Fred Anderson, Crucible of War: The Seven Years’ War and the Fate of Empire in British North America, 1754–1766 (New York: Vintage, 2001)
In Crucible of War, Fred Anderson describes the totality of the Seven Years’ War and positions it as a monumental moment that set the conditions for creating the North America that we know today. Anderson, emeritus professor of history at the University of Colorado, Boulder, is an expert on Colonial American history, mainly colonial militia warfare. Throughout Crucible of War, Anderson reminds readers of the importance of individuals in war, while demonstrating how and why what started as a fight in a colonial backwater over land claims erupted into one of the world’s first global conflagrations. He also extends the reach of the Seven Years’ War to Pontiac’s rebellion and the influence of the Seven Years’ War on the American Revolution, placing this mid-18th Century conflict as vital precursor to American independence.
Unlike previous wars in the 18th Century, hostilities began in the Western Hemisphere first, before spreading to Europe thanks to increasing tensions over the Ohio Country, with both New France and the Virginia colony making claims to the forks of the Ohio River. Both imperial powers converged in this region, putting increased pressure on the Iroquois Confederacy that for decades had negotiated from a position of strategic neutrality that allowed it to play the two empire’s interests off one another. After a young George Washington attacked a French delegation at Jumonville’s Glen, a French counterattack forced his surrender and prompted a force of British regulars under the command of General Edward Braddock to enforce British claims to the region. Their defeat in a brutal ambush precipitated the spread of the conflict from the North American continent to the Caribbean, the Indian subcontinent, the West African coast, Southeast Asia, and the European mainland.
According to Anderson, early setbacks for the British ushered in strategic recalculation of preexisting assumptions about the French and Indians in North America. British leaders were initially unable to respond effectively to the dual threat of French raids on the frontier and Marquis de Montcalm’s attacks with troops from Canada. The ongoing rivalry between New France Governor Vaudreuil and Montcalm, however, frustrated French strategy as Vaudreuil wanted to focus on the Ohio Valley, whereas Montcalm believed in focusing on Quebec. After Sir William Pitt took control of the British war effort, he focused resources to cut off French access to their colonies, used British regulars and well-paid colonial troops in the colonies, and subsidized an army under Frederick of Brunswick to fight on the continent. By 1759 the British were victorious in North America and focused their attention on Europe, the Caribbean, and elsewhere. The war finally came to a close in 1763 with British domination over the majority of the North American continent and having relegated France and Spain there to secondary powers.
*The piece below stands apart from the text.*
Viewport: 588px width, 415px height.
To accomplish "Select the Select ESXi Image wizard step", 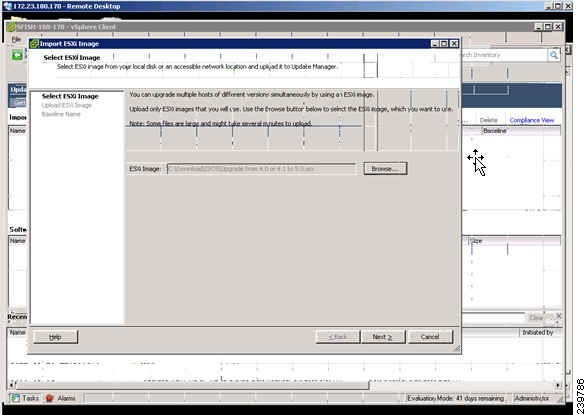I will point(70,96).
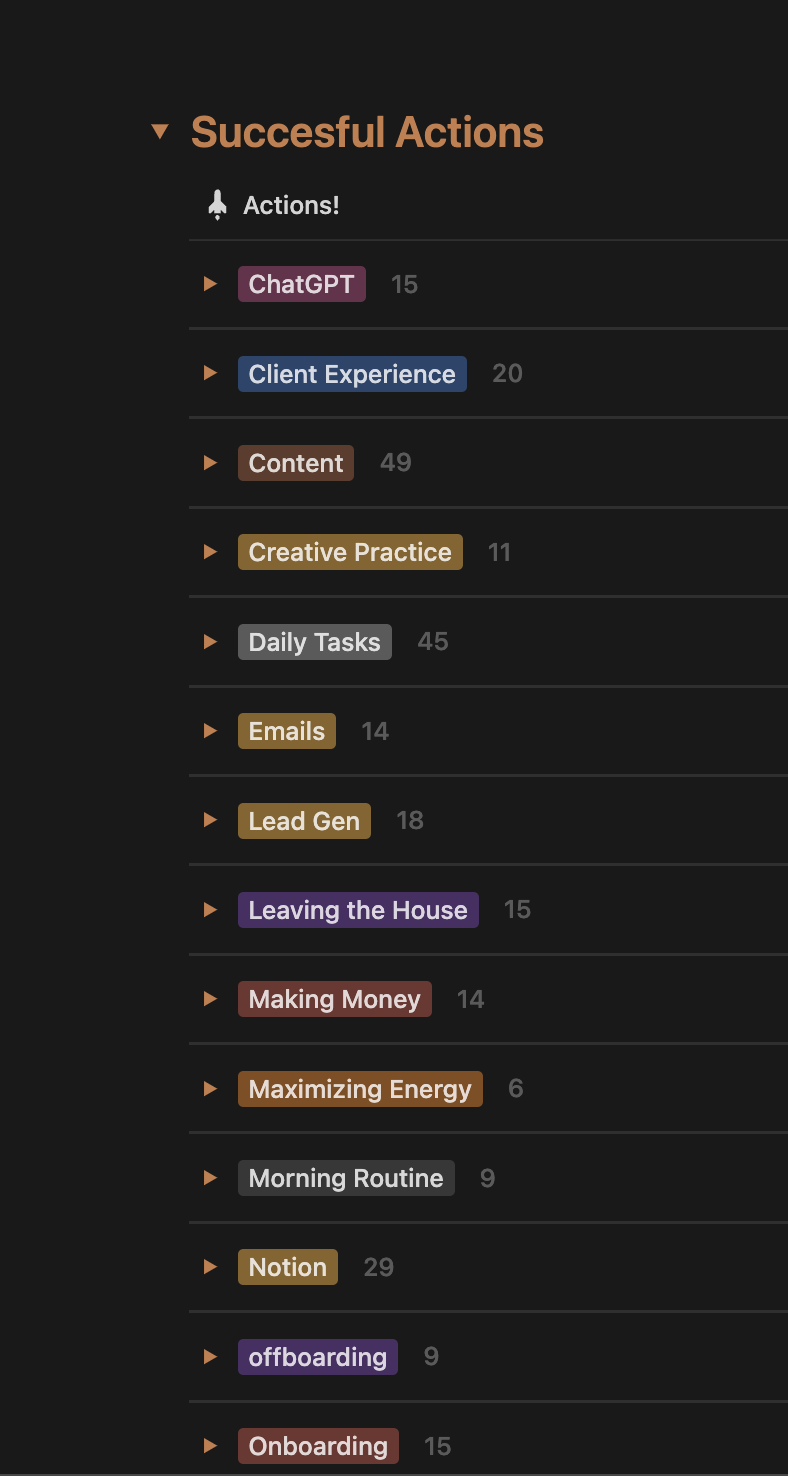This screenshot has width=788, height=1476.
Task: Open the Actions! view tab
Action: [291, 206]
Ultimately, Anderson argues that the British triumph in North America resulted from two factors. First, Royal Navy supremacy allowed the British to control supplies and supply lines, effectively choking New France from support. The second and perhaps more crucial cultural factor was the striking dissimilar manners in which France and Britain adapted to Native American allies. The British, Anderson shows, made more effective use of colonial and Native allies than the French once they overcame their initial cultural aversion to allying with them. Montcalm’s idealized version of European professional warfare led him to treat his Indians as axillaries rather than independent allies and become disgusted at Indian-style warfare. Once trade goods stopped flowing after the fall of Fort William Henry in 1757, relationships fractured. On the other hand, the British reversed their attitudes under the leadership of William Pitt and treated colonists as allies, which led to military victories that eventually secured the support of Ohio Indians and the Iroquois.
Crucible of War is a lengthy albeit readable overview of the entire Seven Years’ War that places the North American action front and center but deftly moves between strategic calculation and tactical action. Anderson ties the political realities of war in London to the conduct of the war in the two major theaters, Europe and America. As Anderson shows, the war galvanized American colonial troops to develop a shared sense of American identity at odds with that of the British regulars they were fighting. This budding American identity, combined with a negative response toward post-war taxation by the Crown, set the conditions for the American Revolution a decade and a half later. Because of its readability, this book is ideal for anyone interested in warfare in the mid-eighteenth century and should be required reading for any student of the American experiment.